Ginsenoside Re Attenuates High Glucose-Induced RF/6A Injury via Regulating PI3K/AKT Inhibited HIF-1α/VEGF Signaling Pathway

Hyperglycaemia-induced retinal microvascular endothelial cell apoptosis is a critical and principle event in diabetic retinopathy (DR), which involves a series of complex processes such as mitochondrial dysfunction and oxidative stress. Ginsenoside Re (Re), a major component of ginseng, is considered to have various pharmacologic activities, including antioxidative, anti-inflammatory and anti-apoptotic properties. However, the effects and mechanisms of Re in diabetes-induced retinal angiogenesis and the potential mechanisms related to high glucose (HG) exposure remain unclear.
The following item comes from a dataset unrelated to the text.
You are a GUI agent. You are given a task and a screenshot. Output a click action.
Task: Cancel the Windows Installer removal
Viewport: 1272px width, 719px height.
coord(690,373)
This study aimed to investigate and evaluate the ability of Re to ameliorate HG-induced retinal endothelial RF/6A cell injury and the potential mechanisms related to the hypoxia inducible factor-1-alpha (HIF-1α) /VEGF signalling regulated by PI3K/AKT pathway. Our results showed that preincubation with Re exerted cytoprotective effects by reversing the HG-induced decrease in RF/6A cell viability, increase in apoptosis rate and downregulation of oxidative-related enzymes, thereby reducing the excess production of intracellular reactive oxygen species (ROS) and HG-induced RF/6A cell injury. In addition, Western blot analysis results showed ginsenoside Re significantly decreased HIF-1α expression in the cytoplasm but increased its expression in the nucleus, indicating that it reduced the translocation of HIF-1α from the cytoplasm to the nucleus, and downregulated vascular endothelial growth factor (VEGF) expression level. In addition, the phenomenon was related to the activation of the phosphoinositide 3-kinase (PI3K)/Akt pathway. Blocking the Akt pathway with LY294002, a PI3K inhibitor, the effects of Re on the regulation of apoptotic related proteins, VEGF and HIF-1α nuclear transcription was partially reversed. These findings suggested the exerting protective effects of ginsenoside Re were associated with regulating of PI3K/AKT and HIF-1α/ VEGF signalling pathway, which indicates that ginsenoside Re may ameliorates HG-induced retinal angiogenesis and suggests the potential for the development of Re as a therapeutic for diabetic retinopathy.